Ответ Холмса растаял в поцелуе, и я потерся щекой об его щёку — не хотелось вставать, тем более, что было нехолодно и в доме царила расслабляющая тишина, потому что миссис Хадсон ушла вместе с прислугой за покупками, и обычно это длилось часа три, не меньше.
Мы поднялись с пола, привели себя в порядок, и вскоре послышались звуки отпираемой двери и голоса нашей квартирной хозяйки и горничной. А следом затрезвонил колокольчик — это явился Лестрейд. Меня охватило смутное недовольство — казалось, более неуместного момента появления инспектора я до сих пор не припоминал. Но, конечно, если он принес дело, которое заинтересует Холмса, я готов был простить ему неожиданный визит.
Однако Лестрейд пришел не с новым делом, а с сообщением о недавно законченном — об исчезновении танцовщицы из «Аллегро». Танцовщица нашлась там же, где и предполагал Холмс — у своего нового покровителя, цела и невредима, но в той гостинице, куда пришел Лестрейд поговорить со свидетелями, ему попутно пришлось расследовать дело о пожаре в одном из номеров. Дело оказалось пустячным (если не учитывать ущерб в виде обгорелых постельных принадлежностей и посеянной паники), но добиться признания от виновницы пожара оказалось делом нелегким.
— Как трудно получать показания от женщин! — воскликнул раздосадованный инспектор. — Ведь как было дело? Молодая леди приехала в Лондон из Кентербери, сняла номер в отеле, целый день занималась какими-то своими вопросами в нотариальной конторе Джозефа Бэйли, затем в «Чизрайтс», допускаю, что очень устала и была не в лучшем расположении духа, потому что у неё что-то там не клеилось. Что в таком случае сделает мужчина, придя домой — ну или в свой гостиничный номер?

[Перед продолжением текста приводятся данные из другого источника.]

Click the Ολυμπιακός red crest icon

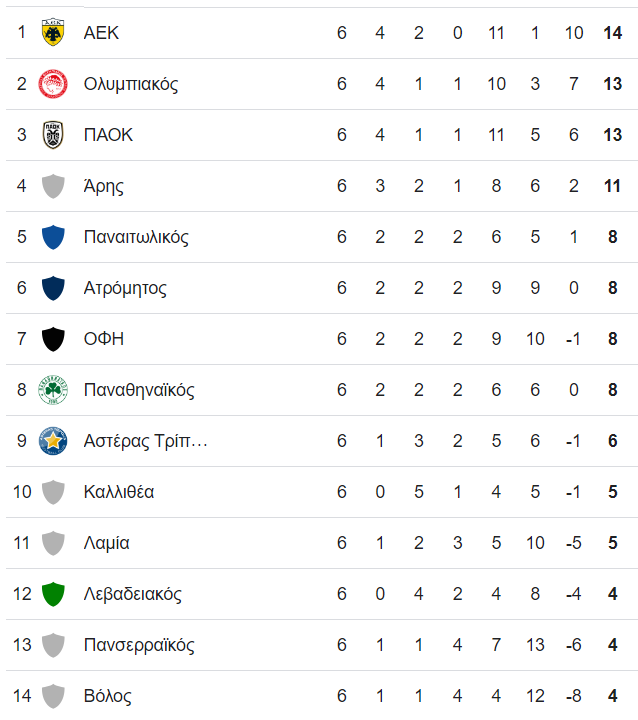[53, 84]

— Выпьет стаканчик бренди, — не задумываясь, ответил я.
— Выкурит трубку, — добавил Холмс.
— Именно! — всплеснул руками Лестрейд и хлопнул ладонями по подлокотникам кресла. — Но кто бы мог подумать, что леди из приличной семьи поступит так же! Наша фигурантка выпила виски, по неопытности не рассчитав количество, прилегла в постель и закурила. Задремав, выронила папиросу, прожгла одеяло, очнулась и в ужасе кинулась прочь из номера, зовя на помощь.
— И что же? — спросил Холмс, видимо, ожидая любопытной развязки.
— Пожар потушили, но на все попытки добиться признания в содеянном эта леди утверждала, что не она подожгла постель — нет и нет, а когда я ей неопровержимо доказал, что не было никакой иной причины для возгорания, она сообщила, что когда ложилась в постель, то та уже горела!
— Если бы эта леди уронила на кровать свечу, то уверен, сразу призналась бы, — заметил я.
— Возможно, — согласился Лестрейд. — Но о выпивке и курении — ни за что! Пока не поняла, что со мной юлить бесполезно.
— Интересно, виски и папиросы она купила здесь, в Лондоне, или захватила с собой? — сказал Холмс.
— В этом она не призналась, — с комическим вздохом произнес Лестрейд. — Но я и не допытывался. Приобретать виски и табачные изделия законом не запрещено. Хотя употребление дамами того и другого осуждается.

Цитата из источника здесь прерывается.